D.C. Advances Medical Cannabis Program, Receives 17 Dispensary Applications

Finally, some good news in the medical cannabis industry.

Washington D.C. appears to be moving full steam ahead with its MMJ program, even as other areas of the country enact moratoriums, launch raids, delay the adoption of medical pot regulations and overturn rules in an effort to ban dispensaries completely.

Seventeen entrepreneurs and groups submitted official applications by this week’s deadline to open medical marijuana centers in the District, hoping to land one of five licenses the city will award in the coming months. Each applicant forked over a $2,500, non-refundable fee for a shot at a permit. The winning dispensaries will more or less be able to set up shop wherever they want, as long as it’s not within 300 feet of a school or recreation center.

In a separate process, the city will also award 10 licenses for marijuana grow sites. Officials received 28 applications – with some individuals applying for two locations – by the Sept. 16 deadline.
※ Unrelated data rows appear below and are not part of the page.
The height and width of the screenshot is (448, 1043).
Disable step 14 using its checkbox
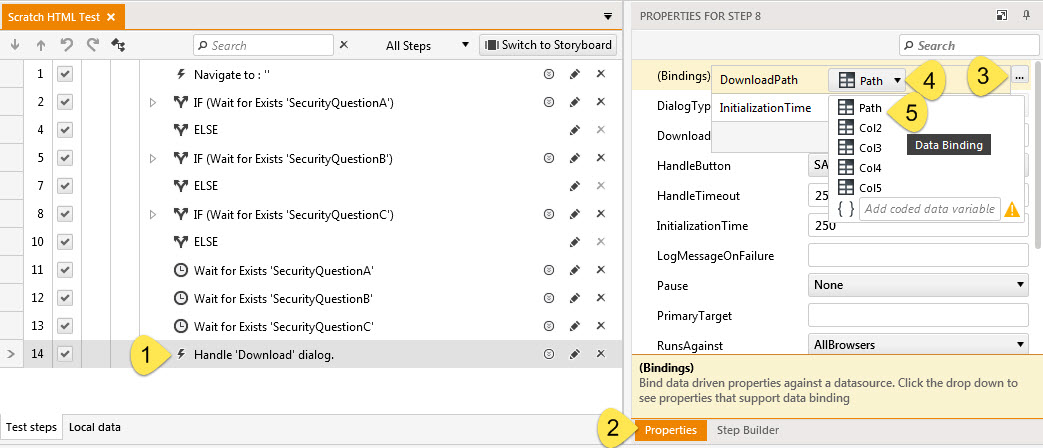65,354
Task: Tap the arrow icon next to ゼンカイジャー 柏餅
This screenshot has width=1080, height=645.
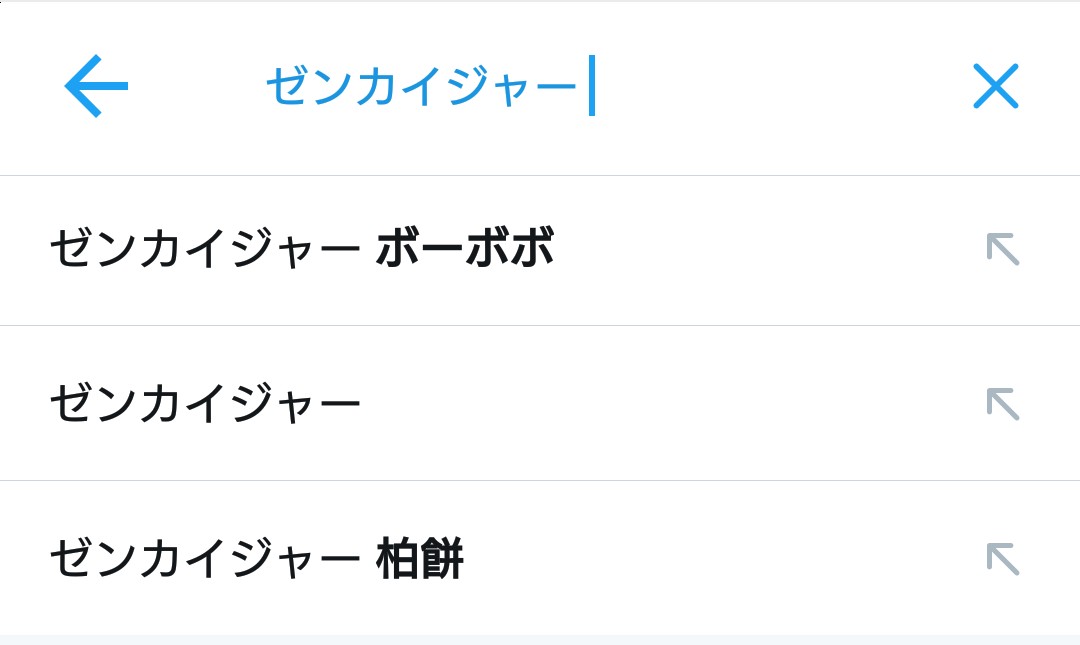Action: pyautogui.click(x=1002, y=559)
Most of the applicants want to locate in the same area of the city, and some even in the same building.

If all goes according to plan, cultivation operations will soon receive the go-ahead to start growing marijuana and dispensaries will begin selling pot to registered patients by summer.

The fact that D.C.’s medical cannabis program remains on schedule is notable in and of itself, as several states that recently legalized medical cannabis – such as New Jersey and Arizona – have dragged their feet in setting up an MMJ infrastructure.